Please repeat the listing in its entirety, without any alteration.

Exercise data START

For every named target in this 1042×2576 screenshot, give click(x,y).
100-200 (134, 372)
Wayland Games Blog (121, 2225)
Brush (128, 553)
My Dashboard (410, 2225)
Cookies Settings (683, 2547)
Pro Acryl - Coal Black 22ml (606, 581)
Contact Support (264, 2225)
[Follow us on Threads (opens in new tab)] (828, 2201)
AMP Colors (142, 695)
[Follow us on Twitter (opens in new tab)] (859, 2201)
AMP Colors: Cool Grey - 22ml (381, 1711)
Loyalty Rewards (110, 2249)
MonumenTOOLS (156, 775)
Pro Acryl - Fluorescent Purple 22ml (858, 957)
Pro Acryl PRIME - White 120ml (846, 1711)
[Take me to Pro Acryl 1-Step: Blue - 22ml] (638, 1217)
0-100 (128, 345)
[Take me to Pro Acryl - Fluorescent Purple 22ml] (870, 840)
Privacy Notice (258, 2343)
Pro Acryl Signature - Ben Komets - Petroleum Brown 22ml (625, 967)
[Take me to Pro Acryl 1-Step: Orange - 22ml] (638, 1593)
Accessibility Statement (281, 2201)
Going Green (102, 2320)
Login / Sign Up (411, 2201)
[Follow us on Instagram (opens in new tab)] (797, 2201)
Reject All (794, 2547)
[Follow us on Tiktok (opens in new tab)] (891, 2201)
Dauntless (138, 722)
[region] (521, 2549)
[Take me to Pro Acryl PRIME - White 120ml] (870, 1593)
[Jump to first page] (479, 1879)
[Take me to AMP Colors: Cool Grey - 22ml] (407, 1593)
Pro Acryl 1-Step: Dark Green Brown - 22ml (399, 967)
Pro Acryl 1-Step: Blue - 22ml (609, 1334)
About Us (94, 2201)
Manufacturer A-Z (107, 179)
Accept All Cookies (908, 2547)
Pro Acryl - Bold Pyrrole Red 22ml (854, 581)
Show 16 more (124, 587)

Exercise data END

# Response to the task:
For every named target in this 1042×2576 screenshot, give click(x,y).
100-200 (134, 372)
Wayland Games Blog (121, 2225)
Brush (128, 553)
My Dashboard (410, 2225)
Cookies Settings (683, 2547)
Pro Acryl - Coal Black 22ml (606, 581)
Contact Support (264, 2225)
[Follow us on Threads (opens in new tab)] (828, 2201)
AMP Colors (142, 695)
[Follow us on Twitter (opens in new tab)] (859, 2201)
AMP Colors: Cool Grey - 22ml (381, 1711)
Loyalty Rewards (110, 2249)
MonumenTOOLS (156, 775)
Pro Acryl - Fluorescent Purple 22ml (858, 957)
Pro Acryl PRIME - White 120ml (846, 1711)
[Take me to Pro Acryl 1-Step: Blue - 22ml] (638, 1217)
0-100 (128, 345)
[Take me to Pro Acryl - Fluorescent Purple 22ml] (870, 840)
Privacy Notice (258, 2343)
Pro Acryl Signature - Ben Komets - Petroleum Brown 22ml (625, 967)
[Take me to Pro Acryl 1-Step: Orange - 22ml] (638, 1593)
Accessibility Statement (281, 2201)
Going Green (102, 2320)
Login / Sign Up (411, 2201)
[Follow us on Instagram (opens in new tab)] (797, 2201)
Reject All (794, 2547)
[Follow us on Tiktok (opens in new tab)] (891, 2201)
Dauntless (138, 722)
[region] (521, 2549)
[Take me to Pro Acryl PRIME - White 120ml] (870, 1593)
[Jump to first page] (479, 1879)
[Take me to AMP Colors: Cool Grey - 22ml] (407, 1593)
Pro Acryl 1-Step: Dark Green Brown - 22ml (399, 967)
Pro Acryl 1-Step: Blue - 22ml (609, 1334)
About Us (94, 2201)
Manufacturer A-Z (107, 179)
Accept All Cookies (908, 2547)
Pro Acryl - Bold Pyrrole Red 22ml (854, 581)
Show 16 more (124, 587)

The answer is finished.